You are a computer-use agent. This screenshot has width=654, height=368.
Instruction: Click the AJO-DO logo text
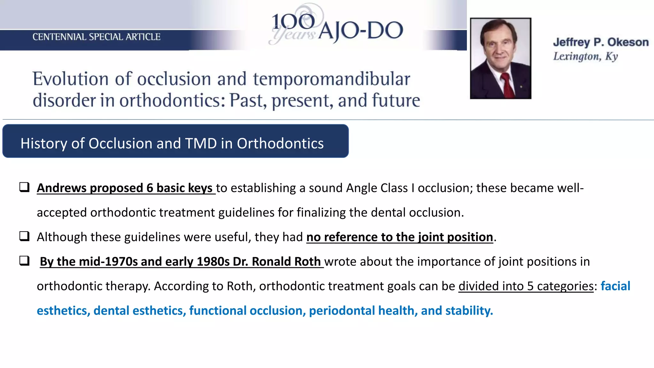tap(360, 31)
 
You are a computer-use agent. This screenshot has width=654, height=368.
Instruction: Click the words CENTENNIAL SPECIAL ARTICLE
tap(96, 37)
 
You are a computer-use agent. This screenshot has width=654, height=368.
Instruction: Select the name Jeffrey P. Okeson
tap(601, 42)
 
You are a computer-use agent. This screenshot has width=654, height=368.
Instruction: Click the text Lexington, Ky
tap(585, 57)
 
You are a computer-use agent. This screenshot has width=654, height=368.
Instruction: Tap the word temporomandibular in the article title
tap(331, 79)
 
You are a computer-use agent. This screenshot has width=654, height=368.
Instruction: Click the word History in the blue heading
tap(44, 143)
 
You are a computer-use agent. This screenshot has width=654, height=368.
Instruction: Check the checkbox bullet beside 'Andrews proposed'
tap(25, 187)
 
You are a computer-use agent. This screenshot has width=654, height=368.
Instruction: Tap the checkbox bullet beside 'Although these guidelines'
tap(25, 236)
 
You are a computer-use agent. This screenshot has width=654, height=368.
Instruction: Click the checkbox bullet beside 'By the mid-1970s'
tap(25, 261)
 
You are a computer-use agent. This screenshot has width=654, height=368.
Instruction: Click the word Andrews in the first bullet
tap(61, 188)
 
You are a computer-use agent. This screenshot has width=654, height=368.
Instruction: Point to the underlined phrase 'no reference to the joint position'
tap(399, 237)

—————

Update the items from the first line up to and including the line with "tap(601, 42)", replacing "Select" with "Click" and changing nothing else. Leave the pictures out of your answer.

You are a computer-use agent. This screenshot has width=654, height=368.
Instruction: Click the AJO-DO logo text
tap(360, 31)
 
You are a computer-use agent. This screenshot has width=654, height=368.
Instruction: Click the words CENTENNIAL SPECIAL ARTICLE
tap(96, 37)
 
You are a computer-use agent. This screenshot has width=654, height=368.
Instruction: Click the name Jeffrey P. Okeson
tap(601, 42)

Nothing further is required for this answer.